Reflecting on the emotional development from my early to late-20’s, I wasn’t ready for a serious relationship. I needed to travel the world, have fun and build my career. I didn’t know what I wanted. In hindsight, if I’d settled down, I doubt it would’ve worked. If I’m uncertain in myself, I can’t be confident in a relationship. Moreover, my relationship priorities have changed. It’s not about social status and Instagram image, it’s about finding someone who makes you laugh, makes you think and challenges you to be a better person. I haven’t found that person, and that’s ok.
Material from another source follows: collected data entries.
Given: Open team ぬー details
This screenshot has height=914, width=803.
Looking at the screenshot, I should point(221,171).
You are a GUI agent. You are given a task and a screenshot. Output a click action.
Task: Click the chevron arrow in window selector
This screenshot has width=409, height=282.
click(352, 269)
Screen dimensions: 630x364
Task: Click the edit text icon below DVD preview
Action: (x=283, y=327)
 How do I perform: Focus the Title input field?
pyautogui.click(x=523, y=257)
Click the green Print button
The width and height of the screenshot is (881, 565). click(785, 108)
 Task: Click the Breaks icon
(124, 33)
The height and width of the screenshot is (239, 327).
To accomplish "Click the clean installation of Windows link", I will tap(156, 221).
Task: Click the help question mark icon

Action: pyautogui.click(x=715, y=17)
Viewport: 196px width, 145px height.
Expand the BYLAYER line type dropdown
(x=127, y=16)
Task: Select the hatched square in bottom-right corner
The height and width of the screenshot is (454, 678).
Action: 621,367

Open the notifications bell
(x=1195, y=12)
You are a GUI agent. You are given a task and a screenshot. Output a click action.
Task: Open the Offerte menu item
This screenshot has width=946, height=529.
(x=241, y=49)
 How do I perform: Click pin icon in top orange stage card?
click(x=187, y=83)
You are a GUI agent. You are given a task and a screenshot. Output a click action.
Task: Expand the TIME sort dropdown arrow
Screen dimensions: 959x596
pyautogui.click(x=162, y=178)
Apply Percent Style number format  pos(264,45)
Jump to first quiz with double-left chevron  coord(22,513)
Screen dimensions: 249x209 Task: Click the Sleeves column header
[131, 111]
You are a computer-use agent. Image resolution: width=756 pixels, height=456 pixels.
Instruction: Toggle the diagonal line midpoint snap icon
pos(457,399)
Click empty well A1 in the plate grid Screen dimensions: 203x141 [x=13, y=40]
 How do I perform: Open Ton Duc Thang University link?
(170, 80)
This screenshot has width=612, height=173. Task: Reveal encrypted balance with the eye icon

I refuse to accept societal pressure and wife up because of a biological clock. And no, being single at 27 doesn’t default me to a lesbian (what a rude assumption). The last thing our planet needs is women who procreate because their uterus is ticking. I’m yet to meet a man I can’t live without, and who can’t live without me. Why is this so hard to comprehend?

I’m painfully aware I’m a product of my environment. My parents provided a less-than-stellar relationship model and like most millennials, I came from a broken home. As an adult, it’s made me intolerant of mistreatment. Sure relationships require compromise, but some things aren’t worth sacrificing. Patience, kindness and trust are essential.

Ironically, last year I didn’t write a Valentine’s Day blog despite my first relationship in eight years. Why? Subconsciously I knew we weren’t compatible (and post-breakup his accidental admittance of infidelity confirmed these feelings). Looking back, I wanted love so badly, I overlooked relationship deal breakers. I ignored my own advice and started to settle.

I wrote about this in 2010 and still see it today. Admittedly unhappy couples sticking it out because they fear life alone. The transition from relationship to independence might evoke feelings of isolation, but with one life to live, why settle for sub-par love?

As if finding a significant other isn’t hard enough, it’s especially difficult to date in the digital age. Communication has morphed into a series of right swipes and misinterpreted texts. Long gone are the days where a man point blank asks you out. Bottom line: dating fucking sucks.

Of course bachelorette life can seem desolate. Who doesn’t want a special someone to share in their everyday adventures? Instead of dwelling on it, I’d rather work, workout and work on my tan. What’s meant to be, will be, because love happens when you least expect it.

I’ve been the best friend, the friend with benefits, the rebound and, unbeknownst to me, the other woman. I’ve been turned down, dumped, cheated on, and heartbroken. The only thing I haven’t been is “the one.” While it’s a bummer cruising solo, it won’t last forever and when Mr. Right rolls around, I will love him with all I’ve got.